Draw out every line with the word "each" from the listing below.
_ _ _
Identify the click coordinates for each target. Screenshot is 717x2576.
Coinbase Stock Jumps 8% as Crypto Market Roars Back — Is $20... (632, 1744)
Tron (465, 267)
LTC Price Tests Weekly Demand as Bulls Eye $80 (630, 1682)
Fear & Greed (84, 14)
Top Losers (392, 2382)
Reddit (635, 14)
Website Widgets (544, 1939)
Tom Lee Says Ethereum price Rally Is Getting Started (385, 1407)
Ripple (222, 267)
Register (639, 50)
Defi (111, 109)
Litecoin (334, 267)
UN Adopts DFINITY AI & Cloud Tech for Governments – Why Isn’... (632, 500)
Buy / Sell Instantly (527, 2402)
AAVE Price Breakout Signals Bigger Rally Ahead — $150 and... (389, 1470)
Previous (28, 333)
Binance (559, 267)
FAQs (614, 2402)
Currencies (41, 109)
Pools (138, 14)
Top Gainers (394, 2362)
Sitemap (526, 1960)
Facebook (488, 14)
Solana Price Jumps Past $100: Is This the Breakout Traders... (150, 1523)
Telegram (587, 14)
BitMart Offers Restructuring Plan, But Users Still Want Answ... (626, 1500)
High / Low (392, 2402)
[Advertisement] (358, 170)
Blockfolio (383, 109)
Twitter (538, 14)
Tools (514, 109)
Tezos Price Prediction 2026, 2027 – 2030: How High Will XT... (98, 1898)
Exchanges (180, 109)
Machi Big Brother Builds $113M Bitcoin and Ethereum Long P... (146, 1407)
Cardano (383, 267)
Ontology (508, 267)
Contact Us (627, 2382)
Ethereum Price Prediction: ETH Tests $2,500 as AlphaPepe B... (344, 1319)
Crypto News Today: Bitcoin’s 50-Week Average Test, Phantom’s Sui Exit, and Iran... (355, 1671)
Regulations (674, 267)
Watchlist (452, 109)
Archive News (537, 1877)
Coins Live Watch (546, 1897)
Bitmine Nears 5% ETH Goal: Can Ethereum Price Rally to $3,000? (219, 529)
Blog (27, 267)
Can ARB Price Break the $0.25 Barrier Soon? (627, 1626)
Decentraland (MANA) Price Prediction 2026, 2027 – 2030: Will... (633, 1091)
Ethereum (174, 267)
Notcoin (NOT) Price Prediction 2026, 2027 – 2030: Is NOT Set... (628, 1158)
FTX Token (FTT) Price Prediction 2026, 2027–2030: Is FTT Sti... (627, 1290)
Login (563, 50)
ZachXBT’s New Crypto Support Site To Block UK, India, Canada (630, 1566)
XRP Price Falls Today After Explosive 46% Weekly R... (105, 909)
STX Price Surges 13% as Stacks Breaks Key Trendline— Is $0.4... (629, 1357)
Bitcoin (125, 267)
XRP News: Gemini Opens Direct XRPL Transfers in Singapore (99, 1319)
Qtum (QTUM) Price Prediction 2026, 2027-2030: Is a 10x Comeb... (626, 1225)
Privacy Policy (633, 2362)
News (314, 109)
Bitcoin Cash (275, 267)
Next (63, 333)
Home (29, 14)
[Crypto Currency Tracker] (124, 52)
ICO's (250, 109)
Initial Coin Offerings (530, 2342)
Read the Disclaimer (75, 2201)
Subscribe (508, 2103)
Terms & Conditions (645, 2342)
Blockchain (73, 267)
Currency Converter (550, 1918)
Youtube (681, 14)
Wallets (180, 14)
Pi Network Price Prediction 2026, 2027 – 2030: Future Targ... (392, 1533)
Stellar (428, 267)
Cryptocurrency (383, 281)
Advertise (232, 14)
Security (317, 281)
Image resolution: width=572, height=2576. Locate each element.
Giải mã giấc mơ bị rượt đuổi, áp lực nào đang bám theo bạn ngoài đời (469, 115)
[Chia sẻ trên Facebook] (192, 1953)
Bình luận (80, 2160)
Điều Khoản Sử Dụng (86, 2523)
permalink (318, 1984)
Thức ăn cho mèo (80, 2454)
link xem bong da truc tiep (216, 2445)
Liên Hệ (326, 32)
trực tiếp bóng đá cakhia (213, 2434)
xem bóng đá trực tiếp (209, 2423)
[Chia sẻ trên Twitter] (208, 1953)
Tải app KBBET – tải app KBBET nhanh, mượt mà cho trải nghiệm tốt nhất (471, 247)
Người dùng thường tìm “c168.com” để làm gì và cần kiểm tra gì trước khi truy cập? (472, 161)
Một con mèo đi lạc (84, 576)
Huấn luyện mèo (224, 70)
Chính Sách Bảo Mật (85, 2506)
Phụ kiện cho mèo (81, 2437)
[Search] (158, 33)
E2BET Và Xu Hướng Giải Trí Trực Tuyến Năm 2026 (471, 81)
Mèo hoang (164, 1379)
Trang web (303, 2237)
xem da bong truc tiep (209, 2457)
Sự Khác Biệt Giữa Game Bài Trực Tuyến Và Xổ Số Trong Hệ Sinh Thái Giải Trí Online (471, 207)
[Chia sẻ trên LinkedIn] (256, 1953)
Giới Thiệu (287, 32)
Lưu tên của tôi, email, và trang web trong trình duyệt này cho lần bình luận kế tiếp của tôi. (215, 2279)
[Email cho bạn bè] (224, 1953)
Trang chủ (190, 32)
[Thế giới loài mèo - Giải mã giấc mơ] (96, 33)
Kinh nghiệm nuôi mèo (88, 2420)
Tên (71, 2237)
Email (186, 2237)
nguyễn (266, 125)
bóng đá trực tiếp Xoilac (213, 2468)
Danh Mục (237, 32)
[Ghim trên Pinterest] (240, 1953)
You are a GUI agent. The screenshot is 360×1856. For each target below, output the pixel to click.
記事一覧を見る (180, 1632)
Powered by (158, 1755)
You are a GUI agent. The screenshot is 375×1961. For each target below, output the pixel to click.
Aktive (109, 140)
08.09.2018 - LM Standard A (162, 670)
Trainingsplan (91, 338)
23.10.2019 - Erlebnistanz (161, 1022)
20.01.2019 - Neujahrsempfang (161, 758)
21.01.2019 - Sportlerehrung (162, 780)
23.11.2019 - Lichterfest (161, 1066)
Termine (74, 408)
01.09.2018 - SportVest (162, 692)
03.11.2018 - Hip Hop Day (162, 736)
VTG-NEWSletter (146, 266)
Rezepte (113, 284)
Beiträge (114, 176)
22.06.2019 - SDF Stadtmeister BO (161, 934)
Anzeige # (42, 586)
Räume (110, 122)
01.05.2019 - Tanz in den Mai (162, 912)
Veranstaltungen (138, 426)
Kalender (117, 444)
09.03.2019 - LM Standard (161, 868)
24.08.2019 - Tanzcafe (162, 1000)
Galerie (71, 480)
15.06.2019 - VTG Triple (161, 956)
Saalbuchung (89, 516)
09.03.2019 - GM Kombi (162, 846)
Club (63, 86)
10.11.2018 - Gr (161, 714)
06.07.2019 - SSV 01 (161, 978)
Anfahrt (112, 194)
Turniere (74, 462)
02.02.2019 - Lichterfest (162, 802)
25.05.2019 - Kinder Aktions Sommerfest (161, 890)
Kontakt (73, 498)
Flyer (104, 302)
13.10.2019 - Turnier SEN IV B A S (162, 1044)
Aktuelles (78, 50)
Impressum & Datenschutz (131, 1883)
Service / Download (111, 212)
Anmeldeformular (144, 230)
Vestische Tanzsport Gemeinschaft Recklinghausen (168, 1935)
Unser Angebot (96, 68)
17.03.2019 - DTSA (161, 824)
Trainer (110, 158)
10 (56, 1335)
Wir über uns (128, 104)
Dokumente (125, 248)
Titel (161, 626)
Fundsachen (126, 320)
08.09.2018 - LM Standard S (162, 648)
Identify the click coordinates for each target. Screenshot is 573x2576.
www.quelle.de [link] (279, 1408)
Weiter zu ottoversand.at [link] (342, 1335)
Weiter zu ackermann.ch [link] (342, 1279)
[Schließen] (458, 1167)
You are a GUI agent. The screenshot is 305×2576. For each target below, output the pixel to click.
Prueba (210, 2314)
_ _ _
### PROBLEM SOLUTION
Identify the click coordinates for each target. Screenshot is 717x2576.
Image resolution: width=572, height=2576. Locate each element.
You are a GUI agent. The screenshot is 360×1856. For each target below, output the pixel to click.
You are a GUI agent. The screenshot is 375×1961. For each target below, output the pixel to click.
Identify the click coordinates for each target. Screenshot is 573x2576.
You are a GUI agent. The screenshot is 305×2576. For each target below, output the pixel to click.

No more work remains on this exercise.